# Happy Birthday, bethzaring



## Cooking Goddess (Oct 31, 2018)

It may be a day late (and a lot more than a dollar short), but no less sincere.
Wishing you a happy birthday - hope you have a great year!


----------



## msmofet (Oct 31, 2018)

Happy birthday Beth.


----------



## GotGarlic (Oct 31, 2018)

Happy belated birthday, Beth! [emoji512] [emoji322] [emoji485]


----------



## Andy M. (Oct 31, 2018)

Happy Birthday!


----------



## Josie1945 (Nov 1, 2018)

Happy Birthday Beth !!

Josie


----------



## buckytom (Nov 1, 2018)

The happiest of birtdays to you, beth.

_(Geez, CG gets one job and slacks off right away...)_


----------



## Cheryl J (Nov 1, 2018)

Happy birthday, Beth!  Wishing a wonderful upcoming year for you and yours.


----------



## Cooking Goddess (Nov 1, 2018)

buckytom said:


> ..._(Geez, CG gets one job and slacks off right away...)_


You know what they say about if you want a job done right...: Hey, if you want the job...
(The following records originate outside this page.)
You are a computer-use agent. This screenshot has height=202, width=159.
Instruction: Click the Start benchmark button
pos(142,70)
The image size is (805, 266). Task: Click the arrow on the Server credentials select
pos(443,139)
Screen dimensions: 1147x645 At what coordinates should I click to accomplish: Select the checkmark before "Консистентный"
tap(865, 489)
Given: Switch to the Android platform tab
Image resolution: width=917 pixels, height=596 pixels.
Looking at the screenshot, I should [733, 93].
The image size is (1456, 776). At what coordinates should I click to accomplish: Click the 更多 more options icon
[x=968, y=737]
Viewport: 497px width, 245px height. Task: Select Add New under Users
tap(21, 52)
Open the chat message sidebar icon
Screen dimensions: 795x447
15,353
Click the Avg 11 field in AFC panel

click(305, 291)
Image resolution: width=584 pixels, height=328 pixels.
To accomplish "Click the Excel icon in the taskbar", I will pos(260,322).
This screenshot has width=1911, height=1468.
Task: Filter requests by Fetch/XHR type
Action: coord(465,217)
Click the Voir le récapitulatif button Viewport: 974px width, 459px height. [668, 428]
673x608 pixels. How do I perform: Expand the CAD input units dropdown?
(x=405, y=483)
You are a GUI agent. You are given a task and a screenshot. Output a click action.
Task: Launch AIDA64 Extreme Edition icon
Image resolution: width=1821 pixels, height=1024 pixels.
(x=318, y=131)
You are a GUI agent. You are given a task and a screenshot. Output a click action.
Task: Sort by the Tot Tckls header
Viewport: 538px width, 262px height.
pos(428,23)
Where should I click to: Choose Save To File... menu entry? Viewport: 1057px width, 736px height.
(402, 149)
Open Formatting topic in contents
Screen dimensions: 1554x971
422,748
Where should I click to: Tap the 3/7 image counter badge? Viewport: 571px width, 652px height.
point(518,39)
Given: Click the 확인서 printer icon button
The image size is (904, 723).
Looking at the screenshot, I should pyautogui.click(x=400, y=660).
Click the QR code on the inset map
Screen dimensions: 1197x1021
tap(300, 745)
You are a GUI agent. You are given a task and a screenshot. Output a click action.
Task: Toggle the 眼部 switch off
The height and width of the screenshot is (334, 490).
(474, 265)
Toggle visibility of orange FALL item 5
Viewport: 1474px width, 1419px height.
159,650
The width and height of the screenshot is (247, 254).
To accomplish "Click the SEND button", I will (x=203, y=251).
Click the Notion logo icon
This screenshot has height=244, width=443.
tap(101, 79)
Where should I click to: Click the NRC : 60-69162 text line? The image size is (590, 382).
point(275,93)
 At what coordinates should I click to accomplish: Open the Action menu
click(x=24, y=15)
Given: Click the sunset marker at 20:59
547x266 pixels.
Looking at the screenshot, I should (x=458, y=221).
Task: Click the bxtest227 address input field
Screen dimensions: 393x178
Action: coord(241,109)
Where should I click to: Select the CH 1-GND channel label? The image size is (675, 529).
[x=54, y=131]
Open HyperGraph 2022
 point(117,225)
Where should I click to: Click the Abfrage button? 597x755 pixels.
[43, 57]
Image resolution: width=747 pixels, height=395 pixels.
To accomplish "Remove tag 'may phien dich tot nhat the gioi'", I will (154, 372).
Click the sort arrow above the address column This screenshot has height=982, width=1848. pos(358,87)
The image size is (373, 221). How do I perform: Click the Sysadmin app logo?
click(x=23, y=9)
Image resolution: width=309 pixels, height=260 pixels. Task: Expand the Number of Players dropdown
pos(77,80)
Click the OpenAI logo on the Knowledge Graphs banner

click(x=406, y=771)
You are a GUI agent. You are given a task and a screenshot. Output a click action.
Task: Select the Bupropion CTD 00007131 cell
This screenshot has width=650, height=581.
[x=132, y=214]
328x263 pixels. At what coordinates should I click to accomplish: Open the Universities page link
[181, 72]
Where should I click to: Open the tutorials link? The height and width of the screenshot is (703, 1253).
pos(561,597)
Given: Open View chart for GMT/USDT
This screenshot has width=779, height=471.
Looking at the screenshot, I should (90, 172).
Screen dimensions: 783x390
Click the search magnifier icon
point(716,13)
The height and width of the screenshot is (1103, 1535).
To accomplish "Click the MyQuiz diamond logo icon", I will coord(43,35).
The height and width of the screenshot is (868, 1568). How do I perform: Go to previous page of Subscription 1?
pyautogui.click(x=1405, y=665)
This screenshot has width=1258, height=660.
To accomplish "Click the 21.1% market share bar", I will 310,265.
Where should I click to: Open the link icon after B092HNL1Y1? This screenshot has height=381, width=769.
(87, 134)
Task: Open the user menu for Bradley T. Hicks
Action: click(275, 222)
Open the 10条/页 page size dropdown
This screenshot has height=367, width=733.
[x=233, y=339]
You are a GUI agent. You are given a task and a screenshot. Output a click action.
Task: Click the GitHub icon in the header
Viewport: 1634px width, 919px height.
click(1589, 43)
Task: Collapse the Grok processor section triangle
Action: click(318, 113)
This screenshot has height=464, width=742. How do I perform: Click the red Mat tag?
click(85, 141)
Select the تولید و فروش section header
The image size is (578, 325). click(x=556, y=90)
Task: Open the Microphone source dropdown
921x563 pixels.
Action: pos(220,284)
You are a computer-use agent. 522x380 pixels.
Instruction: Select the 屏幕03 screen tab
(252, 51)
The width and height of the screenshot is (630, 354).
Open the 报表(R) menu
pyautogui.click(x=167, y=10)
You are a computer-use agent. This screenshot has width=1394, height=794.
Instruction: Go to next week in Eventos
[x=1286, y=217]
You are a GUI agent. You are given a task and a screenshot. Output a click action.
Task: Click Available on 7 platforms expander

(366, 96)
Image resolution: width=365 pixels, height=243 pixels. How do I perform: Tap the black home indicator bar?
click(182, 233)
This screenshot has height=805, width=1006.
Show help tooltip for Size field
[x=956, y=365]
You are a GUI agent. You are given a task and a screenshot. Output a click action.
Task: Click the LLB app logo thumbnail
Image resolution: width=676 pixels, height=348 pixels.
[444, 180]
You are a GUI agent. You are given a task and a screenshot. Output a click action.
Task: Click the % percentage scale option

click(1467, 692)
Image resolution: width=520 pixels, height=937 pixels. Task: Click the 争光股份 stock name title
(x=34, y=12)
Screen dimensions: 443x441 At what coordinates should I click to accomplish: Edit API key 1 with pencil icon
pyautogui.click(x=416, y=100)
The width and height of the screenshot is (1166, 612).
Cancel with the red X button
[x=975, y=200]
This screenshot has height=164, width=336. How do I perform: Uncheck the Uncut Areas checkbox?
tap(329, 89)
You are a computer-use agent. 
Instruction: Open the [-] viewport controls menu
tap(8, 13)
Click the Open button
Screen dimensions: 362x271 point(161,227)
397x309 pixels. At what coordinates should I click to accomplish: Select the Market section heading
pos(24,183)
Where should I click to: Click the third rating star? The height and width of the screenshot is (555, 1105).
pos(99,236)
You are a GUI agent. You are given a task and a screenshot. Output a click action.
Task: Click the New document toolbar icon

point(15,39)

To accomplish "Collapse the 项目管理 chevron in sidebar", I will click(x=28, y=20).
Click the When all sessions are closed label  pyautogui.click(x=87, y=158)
The only place I can see birthdays is on the laptop. If I never use it during a day, I can't see if there are any birthdays. Tuesday must have been a tablet/cellphone kind of day. It's the best way for me to limit my screen time and get real stuff done.


----------



## Kayelle (Nov 1, 2018)

Hope you had a great birthday Beth, and have your best year ever.


----------



## bethzaring (Nov 1, 2018)

Thanks everybody!  

We have the potential to have an interesting year.  I haven't mentioned this before here, but we put our house on the market to sell four months ago.  A house in the city limits is on the market an average of seven months before it sells.  Not a good time to be selling, but the good news is I have been able to can over 200 jars of food from my garden.   The reason we are selling is our house was designed and built for one person and we have two here now!  Our house is 2 bedrooms, one bath, no garage and 1200 sq ft.  We are looking for a three bedroom, 2 bath, 2 car garage with at least one acre.  Aren't we supposed to double our sq. footage in our late 60"s?!  I am so tired of keeping the house show ready and the canning does not help with that!  So stay tuned for our next adventure!


----------



## Dawgluver (Nov 2, 2018)

Oops, missed this! Happy Birthday, Beth!!


----------



## Cooking Goddess (Nov 2, 2018)

bethzaring said:


> ...I am so tired of keeping the house show ready...


Truth! I hope the market picks up for you - even if that "pick up" is your home being the only one that sells. Good luck - eventually you will be able to resume a normal life.


----------